Models. Models are neural networks used to process data. They can be used as actors (policies) or, when requested, as critics. We provide a set of base models (layers) and a SequenceModel to concatenate different layers. All the models can be used with or without parameter sharing within an agent group. Here is a table of the models implemented in BenchMARL

NameDecentralizedCentralized with local inputsCentralized with global input
MLPYesYesYes

And the ones that are work in progress

NameDecentralizedCentralized with local inputsCentralized with global input
GNNYesYesNo
CNNYesYesYes

Features

BenchMARL has many features. In this section we will dive deep in the features that correspond to our core design tenets, but there are many more cool nuggets here and there, such as:

  • A test CI with integration and training test routines that are run for all simulators and algorithms
  • Integration in the official TorchRL ecosystem for dedicated support
  • Experiment checkpointing and restoring using torch
  • Experiment logging compatible with many loggers (wandb, csv, mflow, tensorboard). The wandb logger is fully compatible with experiment restoring and will automatically resume the run of the loaded experiment.
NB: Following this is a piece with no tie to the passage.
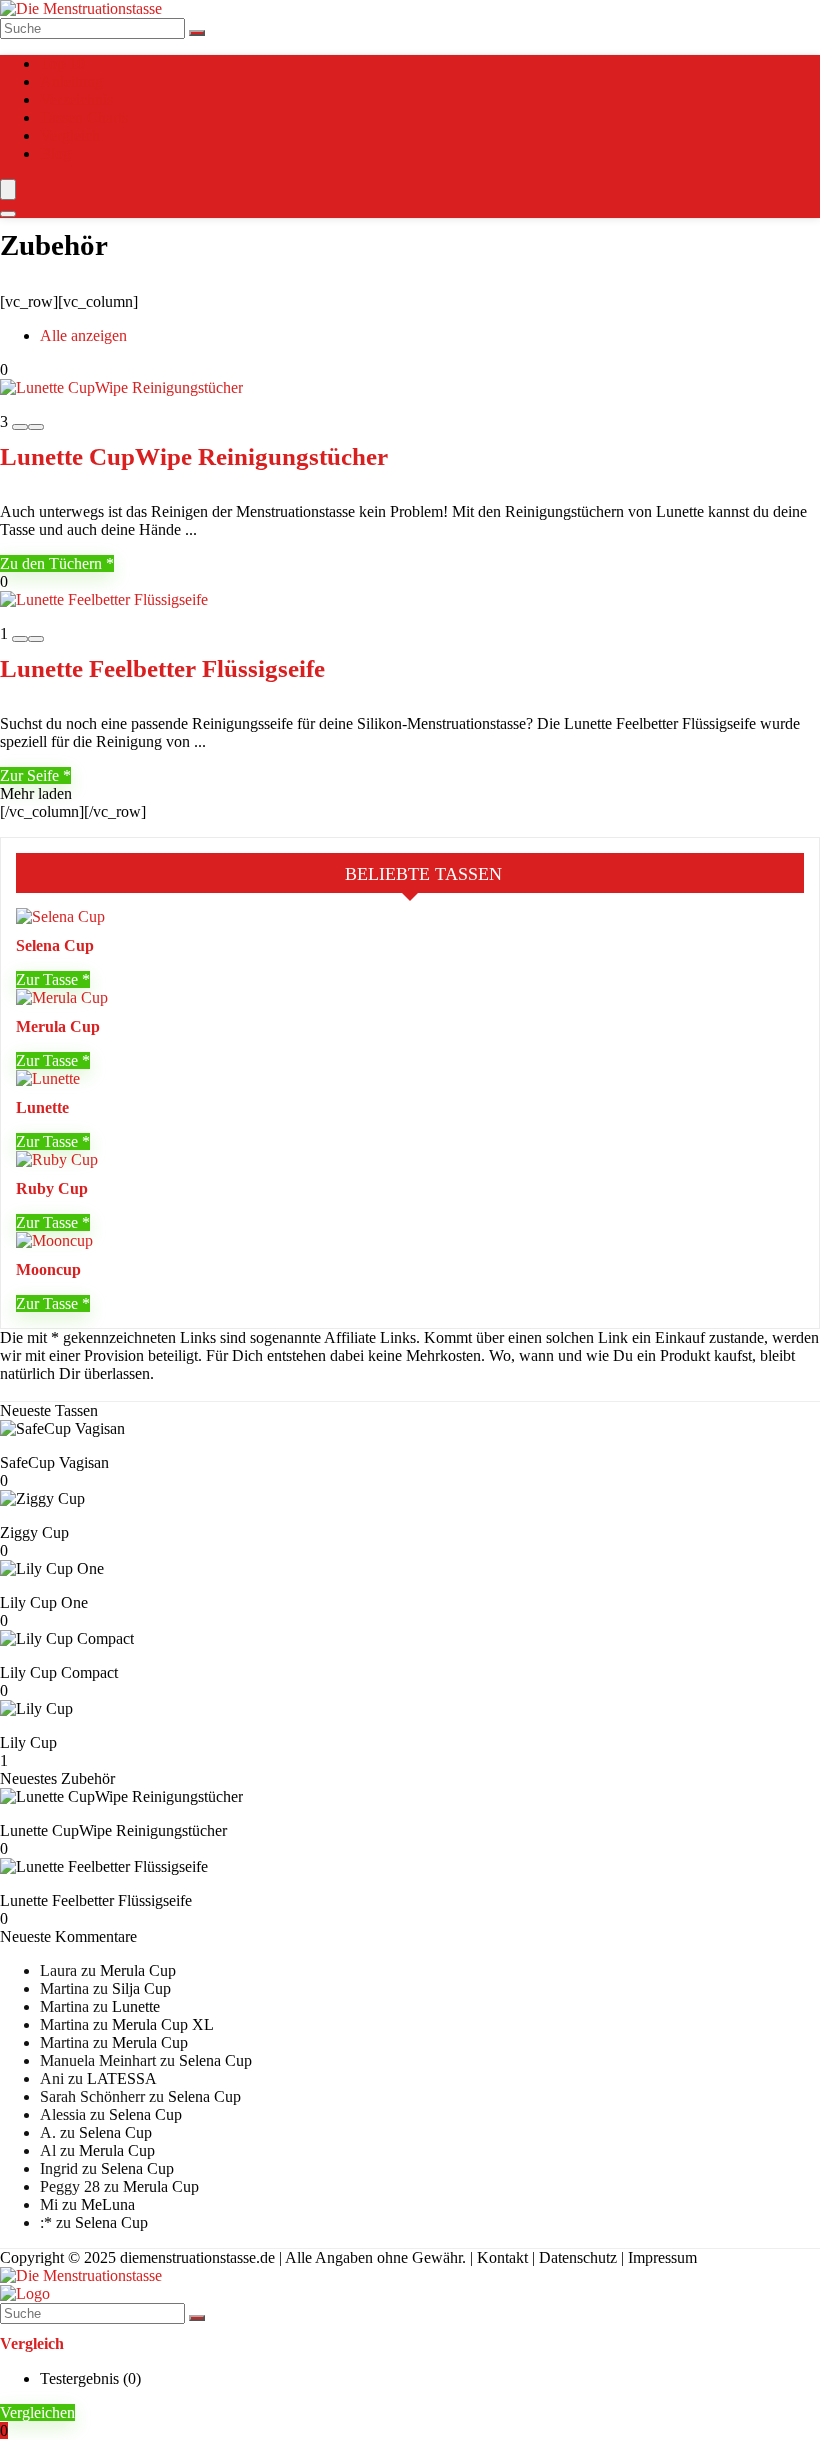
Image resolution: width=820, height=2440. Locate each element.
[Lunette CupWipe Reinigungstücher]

In the following we illustrate the features which are core to our tenets.

Fine-tuned public benchmarks

In the fine_tuned folder we are collecting some tested hyperparameters for specific environments to enable users to bootstrap their benchmarking. You can just run the scripts in this folder to automatically use the proposed hyperparameters.

We will tune benchmarks for you and publish the config and benchmarking plots on Wandb publicly

Currently available ones are:

VVMAS:

In the following, we report a table of the results:

Environment

Sample efficiency curves (all tasks)

Performance profile

Aggregate scores

VMAS

Reporting and plotting

Reporting and plotting is compatible with marl-eval. If experiment.create_json=True (this is the default in the experiment config) a file named {experiment_name}.json will be created in the experiment output folder with the format of marl-eval. You can load and merge these files using the utils in eval_results to create beautiful plots of your benchmarks. No more struggling with matplotlib and latex!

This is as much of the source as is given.